I believe Schneedreck to be a near relative of the Oobleck that fell on the Kingdom of Didd in The-Year-the-King-Got-Angry-with-the-Sky. That happens in one of Dr. Suess’s few prose works, a fine story called Bartholomew and the Oobleck, first introduced to me by my Uncle Zack.
Whatever Schneedreck is, it looks like I feel. It’s been a long winter, one that saw polar winds loosed on the Northern Hemisphere by melting Arctic sea ice, and that filled my chest and nose with Oobleck for seven straight weeks, attaining a peak rate of two tissue-boxes a day. As Wallace Stevens wrote in his lovely winter poem “The Snowman”:
One must have a mind of winter
To regard the frost and the boughs
Of the pine-trees crusted with snow;
And have been cold a long time
To behold the junipers shagged with ice,
The spruces rough in the distant glitter
Of the January sun; and not to think
Of any misery in the sound of the wind….
To have a “mind of winter”—what does it mean? I have not so much a mind as a maxillary sinus of it. Who can prepare one’s mind, or sinuses, for so much winter?
It’s one of those weird authorial coincidences that the master bard of winter should be named Robert Frost. Snow probably falls more heavily in the poems of Frost than in those of any other writer. Some beautiful ones are “Stars,” “Storm Fear,” “Stopping by Woods on a Snowy Evening,” “A Patch of Old Snow” (his only Schneedreck poem, so far as I know), “Birches,” “The Wood-Pile,” “Dust of Snow”—and then there is “Snow.” It’s one of his dialogue poems, a little play like “The Death of the Hired Man.” In it Meserve, the storm-warrior, pays a visit to Mr. and Mrs. Coles before going back out in the snowstorm. He tells them:
“You make a little foursquare block of air,
Quiet and light and warm, in spite of all
The illimitable dark and cold and storm,
And by so doing, give these three, lamp, dog,
And book-leaf, that keep near you, their repose;
Though for all anyone can tell, repose
May be the thing you haven’t, yet you give it.

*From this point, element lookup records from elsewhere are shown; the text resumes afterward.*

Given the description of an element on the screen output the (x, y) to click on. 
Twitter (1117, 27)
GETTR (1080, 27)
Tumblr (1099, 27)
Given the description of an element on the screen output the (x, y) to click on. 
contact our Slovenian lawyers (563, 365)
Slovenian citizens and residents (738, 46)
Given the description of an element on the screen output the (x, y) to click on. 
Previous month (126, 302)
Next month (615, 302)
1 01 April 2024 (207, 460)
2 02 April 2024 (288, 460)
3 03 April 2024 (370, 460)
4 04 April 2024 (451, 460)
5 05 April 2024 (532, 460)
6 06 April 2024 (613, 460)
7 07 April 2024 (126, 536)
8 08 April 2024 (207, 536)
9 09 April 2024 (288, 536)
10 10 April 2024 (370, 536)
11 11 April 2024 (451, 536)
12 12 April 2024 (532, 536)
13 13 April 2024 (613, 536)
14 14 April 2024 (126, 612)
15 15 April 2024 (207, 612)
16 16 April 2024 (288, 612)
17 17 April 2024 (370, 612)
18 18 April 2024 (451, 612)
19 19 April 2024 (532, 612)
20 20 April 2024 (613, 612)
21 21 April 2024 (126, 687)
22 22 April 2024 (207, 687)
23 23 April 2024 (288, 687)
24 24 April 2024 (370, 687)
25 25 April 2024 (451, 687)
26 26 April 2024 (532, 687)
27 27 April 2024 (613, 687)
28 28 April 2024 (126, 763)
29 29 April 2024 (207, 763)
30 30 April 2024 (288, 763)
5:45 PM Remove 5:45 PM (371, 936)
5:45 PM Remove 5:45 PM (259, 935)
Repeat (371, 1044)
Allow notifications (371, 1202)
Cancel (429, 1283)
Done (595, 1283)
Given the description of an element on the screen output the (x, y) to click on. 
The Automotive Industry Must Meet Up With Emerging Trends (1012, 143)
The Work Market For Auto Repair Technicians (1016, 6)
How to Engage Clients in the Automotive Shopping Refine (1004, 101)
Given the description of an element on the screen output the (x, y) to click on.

So false it is that what we haven’t we can’t give….”
ll. 141-149
And then:
“Our snowstorms as a rule
Aren’t looked on as man-killers, and although
I’d rather be the beast that sleeps the sleep
Under it all, his door sealed up and lost,
Than the man fighting it to keep above it,
Yet think of the small birds at roost and not
In nests. Shall I be counted less than they are?”
ll. 222-227
Meserve then walks back out into the storm at night, against the pleading of Mrs. Coles. Meserve’s a sort of king who’s angry at the sky, who offers himself and us repose by saying what we feel. Mrs. Coles doesn’t understand his war. Having learned he made it home to his wife and child a few hours later, enduring the snow like a rugged piece of beeftongue Schneedreck, she’s mightily irritated. “What did he come in for?” she cries scornfully. “Thought he’d just call to tell us it was snowing.” She abuses him as though he were an actual poet.